Lesson 10 - Awareness, Free or Attached
This wonderful story of awareness. I could go on and on explaining it,
because it is so very basic and so very, very important. This
perspective makes everyone realize himself to be infinite intelligence
and the same as everyone else. Only each one is aware in different
areas of the mind, or in different rooms of the mind, so to speak.

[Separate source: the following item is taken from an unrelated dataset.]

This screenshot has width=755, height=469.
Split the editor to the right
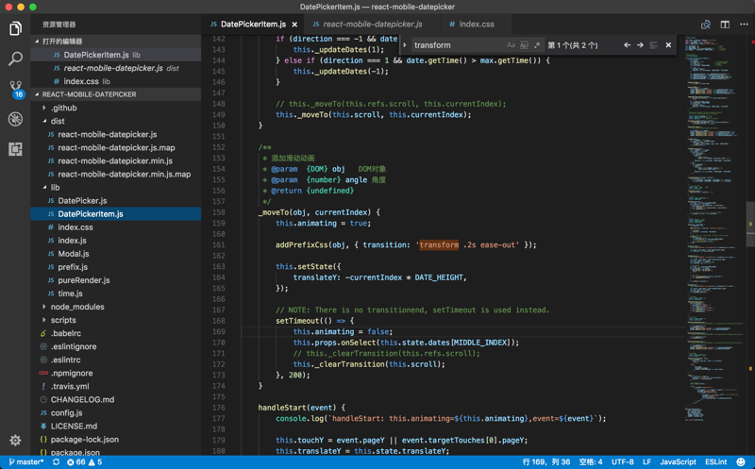point(725,25)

Have you ever had someone come and tell you all of their problems? What
did they do? As a pure state of awareness, they came to you, another
pure state of awareness. You were not identified in the area of the
mind that they were living in. They came to you because they wanted to
get out of a particular area of the mind. They had been living in it so
long, they really thought they were that area of the mind, like
somebody that has lived in a house so long and has become so attached
to it that they would rather die than move from the house. So then they
came to you, and began relating all their problems, beginning first
with the little ones and then on to the big ones, and all their
complaints, heartaches and sorrows that the subconscious area of the
mind involves. In such a situation, one of two things will happen.

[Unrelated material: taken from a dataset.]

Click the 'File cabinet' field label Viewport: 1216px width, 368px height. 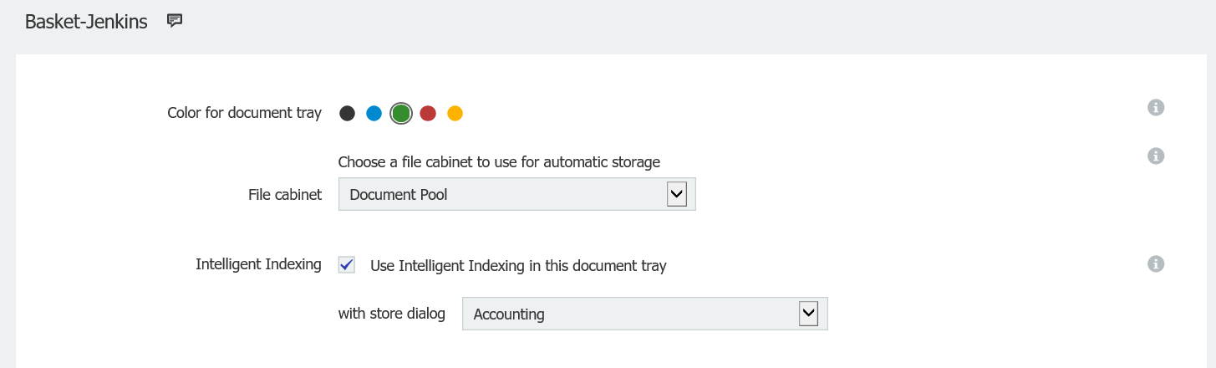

Either you gently talk with them and bring them out of that area of the
mind into the area of the mind that you currently are in, or they move
your awareness right into that area of the mind that they are in, in
which case, when you part company you are feeling terrible.
Here is another situation. You go to the movies or watch TV. The movie
screen is just a screen. The film is just film. And the light is just
light. And yet, the combination of the three can move your awareness
into areas of the mind that can upset your nerve system, make you cry,
make you laugh, make you have bad dreams at night for a week or more,
perhaps even change your entire perspective of life. The combination of
these three elements, the screen, the picture film, the light--can be
so powerful, if they can attract your attention, move your awareness.
While sitting in a movie, try to realize that you are going through
moods and emotions and are not the moods and emotions that you are
going through, and that all that is happening is that you are being
entertained by your senses. A mystic does just this. He is enjoying
life and what life has to offer. When seeing a film, he remembers
past-life experiences stimulated by similar experiences that the
players are portraying on the screen, and he has empathy with them.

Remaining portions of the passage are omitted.